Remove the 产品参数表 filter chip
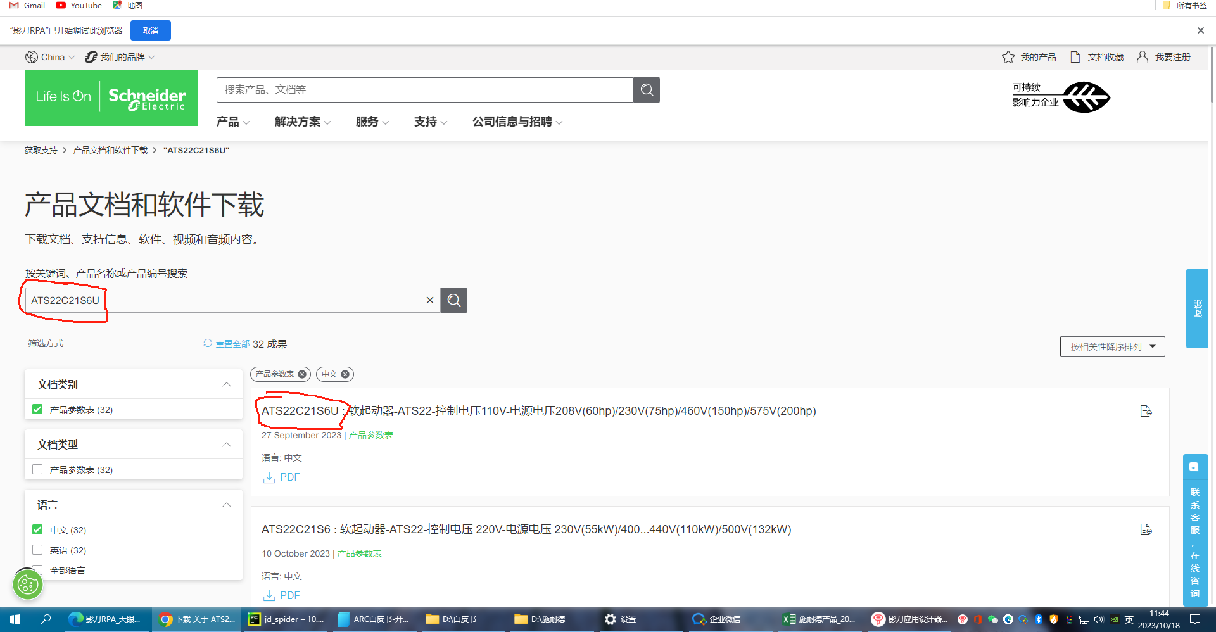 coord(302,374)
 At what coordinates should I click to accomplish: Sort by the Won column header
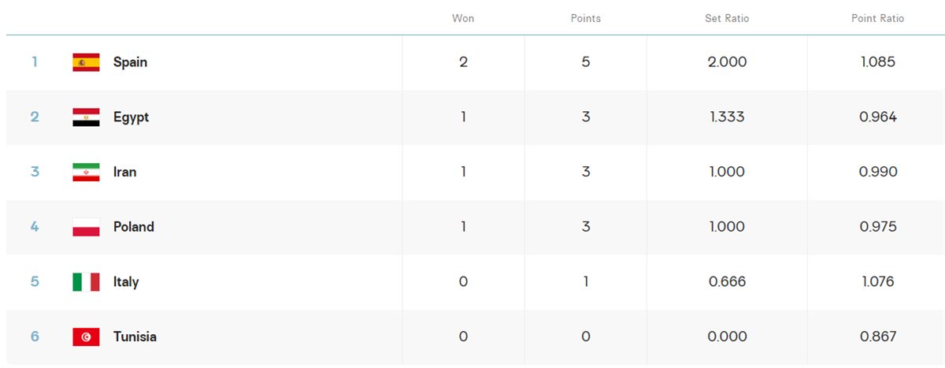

---

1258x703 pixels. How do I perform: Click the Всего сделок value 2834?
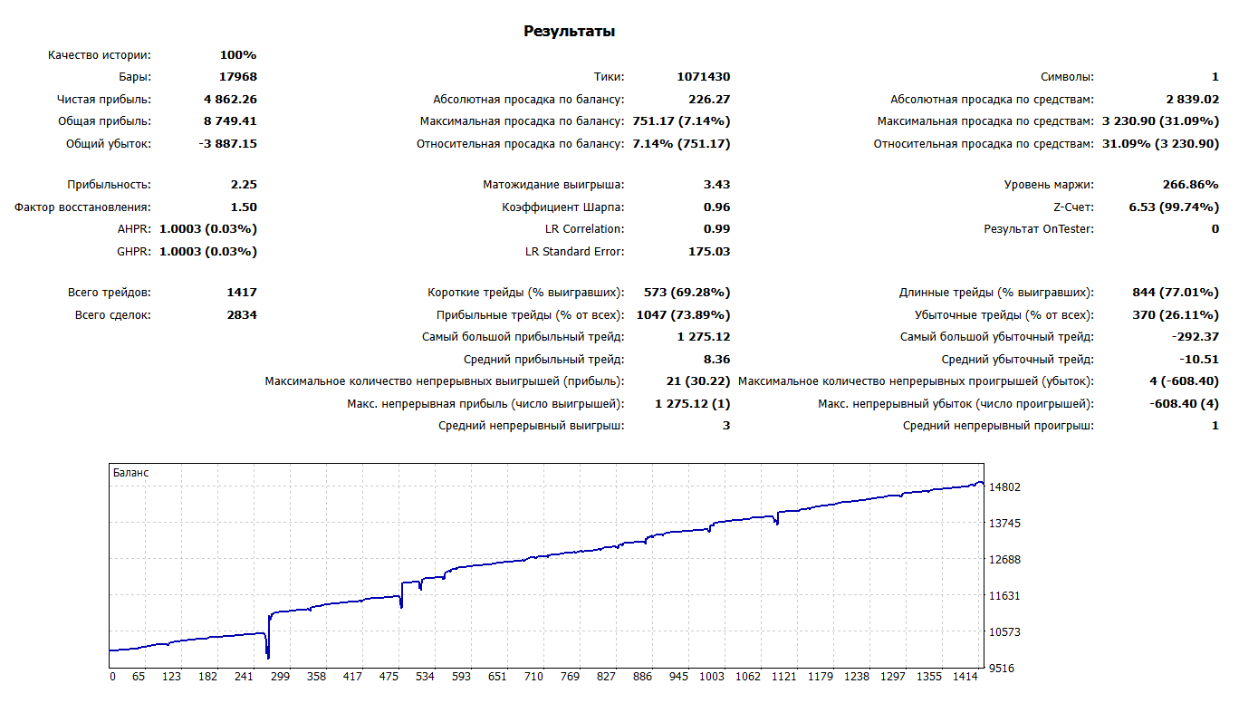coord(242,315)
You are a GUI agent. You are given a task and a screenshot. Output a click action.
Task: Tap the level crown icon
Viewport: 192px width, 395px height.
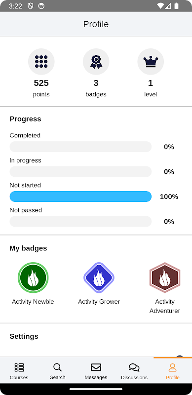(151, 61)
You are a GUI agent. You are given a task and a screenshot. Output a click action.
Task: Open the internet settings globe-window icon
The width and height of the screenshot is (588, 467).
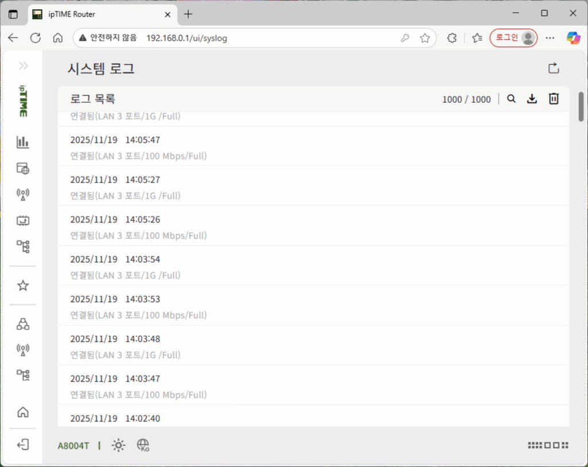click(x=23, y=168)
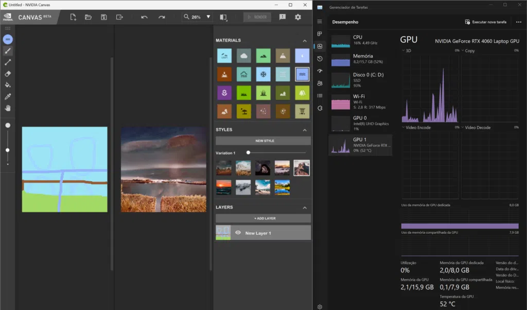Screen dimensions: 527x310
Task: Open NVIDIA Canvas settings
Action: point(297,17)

■ EXERCISE DETAILS: Your answer must be everything above from the line with "Remove the 产品参数表 filter chip" down to the line with "At what coordinates", word for word, and no pictures.

■ ANSWER TO THIS TASK:
Remove the 产品参数表 filter chip
 coord(302,374)
 At what coordinates should I click to accomplish: Sort by the Won column header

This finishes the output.